In this subgroup (high suspicion; adverse prognosis), it seems a reasonable option to administer empirical chemotherapy, such as CHOP, directed at a possible underlying lymphoma, in addition to the etoposide which is incorporated in the HLH-2004 protocol. This controversial and non-evidence-based proposal could be considered on a case-by-case basis, especially when rapid relapses occur and when the patient deteriorates despite appropriate HLH treatment, as in Case 1. Of note, LAHS may present or recur with an accompanying infection, as in Case 4, and this may further complicate administration of chemotherapy. Given the gravity of the situation and lack of evidence, a shared and informed decision-making together with patients and their families, after outlining the pros and cons of this approach, is imperative.

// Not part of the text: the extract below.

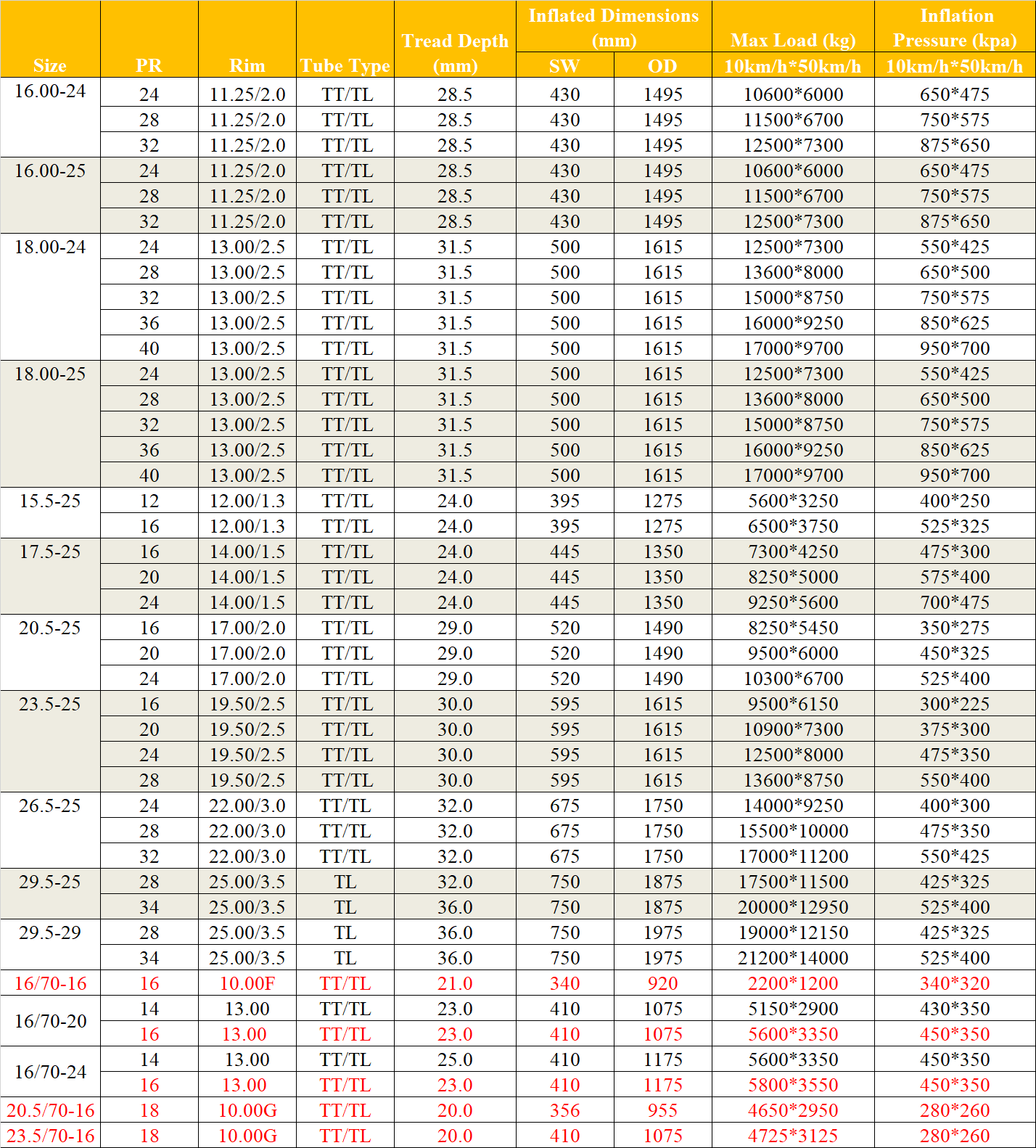
Task: Select the 21200*14000 max load cell
Action: click(793, 958)
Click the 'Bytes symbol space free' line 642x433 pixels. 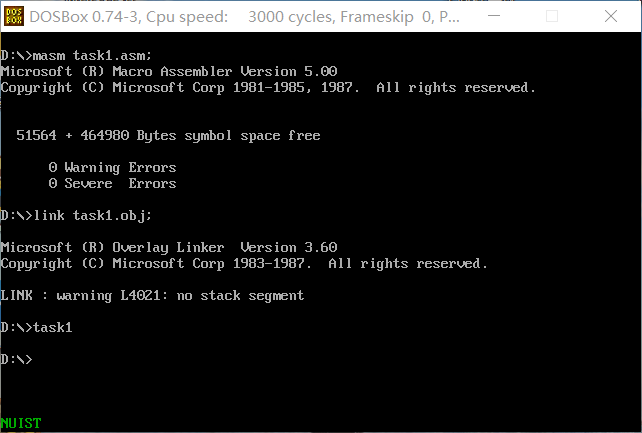(x=168, y=135)
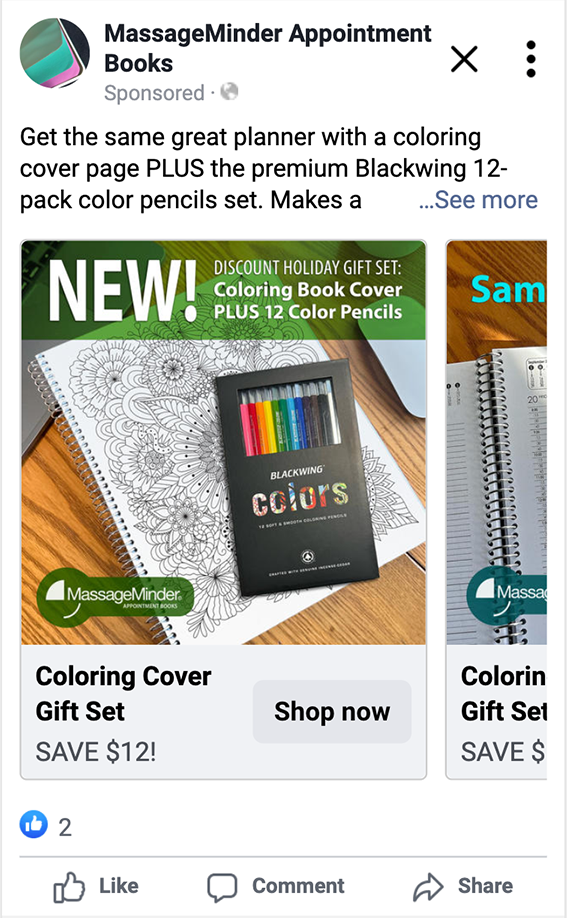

If empirical chemotherapy is initiated, how many courses should be administered? Since there is currently no hard evidence to guide any specific regimen, treatment duration should be considered on a case-by-case basis. We propose several principles which could inform this decision. First, treatment strategy should be reevaluated after 1–2 courses of empirical chemotherapy, along with repeated diagnostic testing such as PET/CT, and biopsy of relevant sites. Second, if the HLH progresses despite two courses of lymphoma-directed empirical chemotherapy or if there is excessive treatment-related toxicity, chemotherapy discontinuation should be seriously considered. Third, if no new information to guide therapy is available, and the patient is improving clinically without significant treatment-related toxicity, completion of the standard 6 courses of CHOP chemotherapy recommended for lymphoma should be considered [28, 29]. Nonetheless, administering a full course of chemotherapy without a tissue diagnosis has important medico-legal implications and can lead to patient and physician anxiety. Therefore, we reiterate that empirical treatment should only be considered in patients with a high probability of lymphoma (as discussed above) and a dismal short-term (e.g. 30 day) prognosis, who consent to this approach after full disclosure of the lack of evidence guiding this strategy.

Conclusion

In an adult patient with HLH, a vigorous search for an underlying malignancy should be conducted, especially for occult aggressive lymphomas. Risk assessment models may help define the probability of LAHS and risk of clinical deterioration. In cases with a high index of suspicion for LAHS and adverse prognosis, we propose an approach of empirical treatment with at least 1–2 courses of chemotherapy on a case-by-case basis, even prior to histological confirmation of the malignancy. This strategy should be assessed prospectively as part of a multinational collaboration.